> [Lo que se pide] Según el fragmento sobre la imagen de Guadalupe, ¿con qué sermón comenzó a divulgarse la identificación entre la Virgen María y la mujer del Apocalipsis 12?

> [Fragmento del texto]
>>

16Francisco de la Maza sostiene que «la importancia y la novedad» de Becerra Tanco residen sobre todo «en su deseo de darle bases científicas al milagro» (1953, p. 58). Desde mi punto de vista, Becerra Tanco responde a las objeciones y elabora una defensa de la imagen. Y en sintonía con los maestros, es una defensa de la pintura a partir del ayate, en la medida que gracias a sus dobleces o accidentes todo gana sentido. Además, sus argumentos ópticos dan cuenta por primera vez de los cargos que pesaban (y seguirán pesando) sobre la pintura de Guadalupe: la falta de proporción anatómica (manos, rodilla y rostro) y la desprolijidad de la fimbria. Becerra Tanco no los contradice, antes bien los asume y justifica: en tanto reflejo, la imagen engañaba al ojo porque invertía el punto de vista real del modelo.
2. 3.
17La identificación entre la Virgen María y la mujer del Apocalipsis 12 comenzó a divulgarse con el sermón Domenica infra octavam Assumptionis de san Bernardo de Claraval (1090-1153). Desde entonces, la luna debajo de los pies, el sol a las espaldas y la corona de doce estrellas (o stellarium) pasaron a formar parte de la iconografía mariana (cf. García Mahíques, 1995). En sus inicios, estas señas tan generales como distintivas se emplearon para ilustrar diversas advocaciones de la Virgen, pero con el paso del tiempo, y sobre todo durante el Imperio español de los Habsburgo, cristalizaron de forma privilegiada en la representación plástica de la Inmaculada Concepción (cf. Stratton, 1988). De acuerdo con Francisco Pacheco, la Inmaculada, además de las señas apocalípticas, debía representar a una niña «de doce a trece años, vestida con manto azul y túnica blanca» (1990, pp. 576-577). Casualmente, la Guadalupana comparte todas estas características con mínimas diferencias, ya que la túnica es roja con bordados de oro y el manto azul está cubierto de estrellas. Puesto que pintores y grabadores solían alterar levemente y a su gusto el tipo cifrado por Pacheco,14 un grupo de criollos novohispanos no tardó en asociar la pintura con la iconografía inmaculista y en sostener que ella confirmaba la veracidad de la creencia.15 En 1652, por ejemplo, Ambrosio de Solís Aguirre resumía en un pareado: «albricias, que el misterio deseado // en esta Concepción el cielo ha dado» (en Peñalosa, 1987, p. 71).

<<

> [Registros proporcionados]
>>

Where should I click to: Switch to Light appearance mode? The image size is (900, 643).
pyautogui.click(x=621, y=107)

<<
>>

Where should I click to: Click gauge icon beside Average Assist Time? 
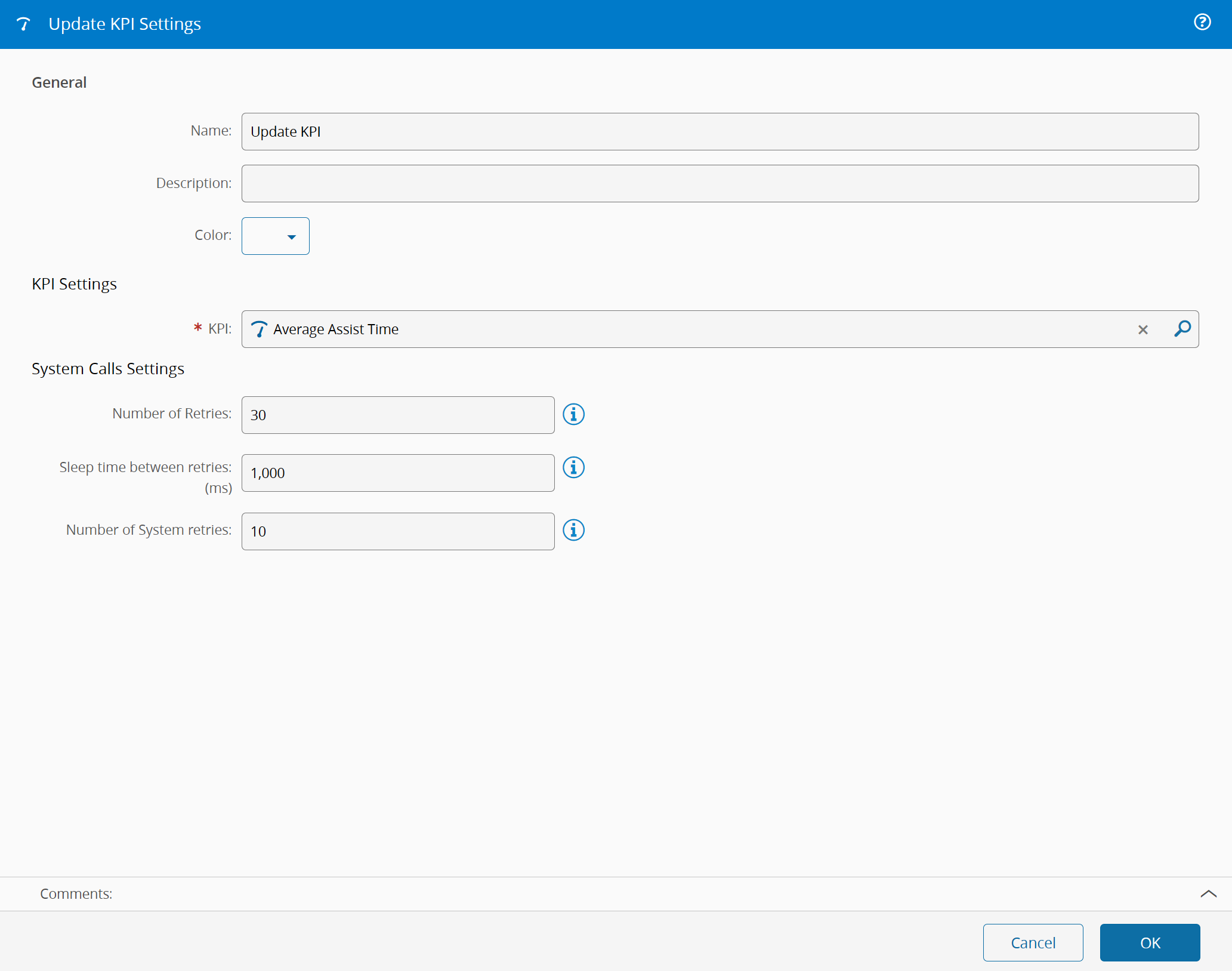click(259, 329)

<<

> [Resultado final] Con el sermón Domenica infra octavam Assumptionis de san Bernardo de Claraval.